• Saved data entries:
------------------------------------

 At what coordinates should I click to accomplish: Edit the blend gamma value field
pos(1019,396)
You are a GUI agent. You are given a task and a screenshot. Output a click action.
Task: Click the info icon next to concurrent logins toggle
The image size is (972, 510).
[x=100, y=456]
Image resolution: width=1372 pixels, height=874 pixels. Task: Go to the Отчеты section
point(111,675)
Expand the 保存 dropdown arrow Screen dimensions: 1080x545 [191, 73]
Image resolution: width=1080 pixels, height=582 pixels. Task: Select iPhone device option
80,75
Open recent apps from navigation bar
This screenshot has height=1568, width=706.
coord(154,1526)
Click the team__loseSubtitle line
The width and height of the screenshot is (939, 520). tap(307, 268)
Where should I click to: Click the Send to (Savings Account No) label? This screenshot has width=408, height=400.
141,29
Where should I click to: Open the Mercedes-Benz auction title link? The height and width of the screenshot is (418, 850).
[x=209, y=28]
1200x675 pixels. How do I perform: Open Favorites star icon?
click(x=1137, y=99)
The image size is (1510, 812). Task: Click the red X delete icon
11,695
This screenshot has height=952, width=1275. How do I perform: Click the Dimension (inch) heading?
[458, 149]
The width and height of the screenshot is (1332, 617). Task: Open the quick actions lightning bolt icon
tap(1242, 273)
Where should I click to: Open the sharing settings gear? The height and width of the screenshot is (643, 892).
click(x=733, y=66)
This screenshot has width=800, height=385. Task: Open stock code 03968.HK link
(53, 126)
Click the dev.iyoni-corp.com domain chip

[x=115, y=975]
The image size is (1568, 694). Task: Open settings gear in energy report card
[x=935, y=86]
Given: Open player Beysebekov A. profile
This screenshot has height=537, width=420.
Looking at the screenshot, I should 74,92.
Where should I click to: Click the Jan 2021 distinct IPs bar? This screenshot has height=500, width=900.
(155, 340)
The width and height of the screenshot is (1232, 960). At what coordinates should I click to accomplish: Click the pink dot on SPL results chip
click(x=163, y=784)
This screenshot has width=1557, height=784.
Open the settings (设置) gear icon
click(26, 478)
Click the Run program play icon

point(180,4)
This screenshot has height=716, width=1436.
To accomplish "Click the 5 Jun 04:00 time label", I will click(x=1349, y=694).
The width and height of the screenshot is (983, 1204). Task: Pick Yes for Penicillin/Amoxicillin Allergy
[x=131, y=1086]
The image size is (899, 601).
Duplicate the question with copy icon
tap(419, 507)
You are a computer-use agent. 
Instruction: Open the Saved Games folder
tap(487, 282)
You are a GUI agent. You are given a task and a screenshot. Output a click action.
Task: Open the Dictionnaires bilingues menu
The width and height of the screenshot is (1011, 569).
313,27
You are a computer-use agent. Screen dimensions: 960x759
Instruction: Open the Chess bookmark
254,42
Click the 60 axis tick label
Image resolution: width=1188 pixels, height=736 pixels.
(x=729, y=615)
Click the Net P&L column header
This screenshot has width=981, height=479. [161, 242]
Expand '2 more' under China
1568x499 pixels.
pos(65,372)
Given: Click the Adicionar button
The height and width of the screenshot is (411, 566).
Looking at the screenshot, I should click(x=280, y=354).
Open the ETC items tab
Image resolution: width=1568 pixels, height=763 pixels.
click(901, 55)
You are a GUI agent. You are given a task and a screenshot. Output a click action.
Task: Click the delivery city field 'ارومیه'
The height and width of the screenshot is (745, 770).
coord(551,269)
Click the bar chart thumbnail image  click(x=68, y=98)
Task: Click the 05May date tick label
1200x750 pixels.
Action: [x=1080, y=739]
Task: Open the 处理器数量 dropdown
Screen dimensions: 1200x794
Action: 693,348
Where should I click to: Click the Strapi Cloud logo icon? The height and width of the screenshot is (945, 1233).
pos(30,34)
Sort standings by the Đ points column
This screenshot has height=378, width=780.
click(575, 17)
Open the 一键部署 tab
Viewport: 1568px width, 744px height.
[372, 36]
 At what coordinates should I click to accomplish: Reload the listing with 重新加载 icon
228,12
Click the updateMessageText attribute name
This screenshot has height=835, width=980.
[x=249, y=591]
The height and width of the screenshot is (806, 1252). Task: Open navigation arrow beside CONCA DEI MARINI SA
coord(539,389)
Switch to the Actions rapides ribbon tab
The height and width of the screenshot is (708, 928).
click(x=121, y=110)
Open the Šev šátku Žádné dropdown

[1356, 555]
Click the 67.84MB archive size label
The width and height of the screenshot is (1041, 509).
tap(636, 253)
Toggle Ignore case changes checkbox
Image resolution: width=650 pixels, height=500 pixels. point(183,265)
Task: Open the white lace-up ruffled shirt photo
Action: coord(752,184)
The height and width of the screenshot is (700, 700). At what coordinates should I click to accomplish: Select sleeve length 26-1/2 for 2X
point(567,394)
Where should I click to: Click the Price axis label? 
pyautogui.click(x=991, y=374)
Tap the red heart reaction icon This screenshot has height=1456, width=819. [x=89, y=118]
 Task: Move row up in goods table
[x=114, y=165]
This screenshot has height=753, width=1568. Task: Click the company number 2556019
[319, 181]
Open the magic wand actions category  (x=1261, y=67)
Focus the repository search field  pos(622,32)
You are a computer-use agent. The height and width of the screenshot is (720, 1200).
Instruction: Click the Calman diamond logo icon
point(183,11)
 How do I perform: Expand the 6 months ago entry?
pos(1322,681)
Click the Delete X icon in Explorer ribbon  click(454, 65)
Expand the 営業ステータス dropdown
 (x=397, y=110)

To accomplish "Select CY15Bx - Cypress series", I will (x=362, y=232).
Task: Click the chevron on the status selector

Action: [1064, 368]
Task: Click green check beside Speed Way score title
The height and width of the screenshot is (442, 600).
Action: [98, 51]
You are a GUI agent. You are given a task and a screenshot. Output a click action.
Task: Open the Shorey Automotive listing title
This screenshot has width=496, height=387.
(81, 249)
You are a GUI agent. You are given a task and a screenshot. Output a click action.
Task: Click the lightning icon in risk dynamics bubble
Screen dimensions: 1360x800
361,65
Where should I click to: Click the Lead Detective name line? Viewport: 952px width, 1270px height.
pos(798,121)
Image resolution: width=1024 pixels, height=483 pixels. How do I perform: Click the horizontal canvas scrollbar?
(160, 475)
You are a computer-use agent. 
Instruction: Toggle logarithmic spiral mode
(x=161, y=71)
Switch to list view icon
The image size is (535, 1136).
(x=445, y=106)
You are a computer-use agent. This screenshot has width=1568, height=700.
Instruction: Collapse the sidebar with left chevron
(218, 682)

------------------------------------

What is asked for is an exact copy of the lines above from the one containing "Focus the repository" through the one containing "Click the Delete", and only those.

• Exercise solution:
Focus the repository search field  pos(622,32)
You are a computer-use agent. The height and width of the screenshot is (720, 1200).
Instruction: Click the Calman diamond logo icon
point(183,11)
 How do I perform: Expand the 6 months ago entry?
pos(1322,681)
Click the Delete X icon in Explorer ribbon  click(454, 65)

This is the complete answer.